[[ EXERCISE MATERIALS, beginning ]]

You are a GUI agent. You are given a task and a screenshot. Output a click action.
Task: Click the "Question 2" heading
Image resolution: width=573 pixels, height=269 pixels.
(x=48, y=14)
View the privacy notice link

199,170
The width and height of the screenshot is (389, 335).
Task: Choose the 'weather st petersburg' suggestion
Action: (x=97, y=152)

[[ EXERCISE MATERIALS, end ]]

> YOUR GOAL: Repeat the data. Every word must match.

> EXERCISE ANSWER:
You are a GUI agent. You are given a task and a screenshot. Output a click action.
Task: Click the "Question 2" heading
Image resolution: width=573 pixels, height=269 pixels.
(x=48, y=14)
View the privacy notice link

199,170
The width and height of the screenshot is (389, 335).
Task: Choose the 'weather st petersburg' suggestion
Action: (x=97, y=152)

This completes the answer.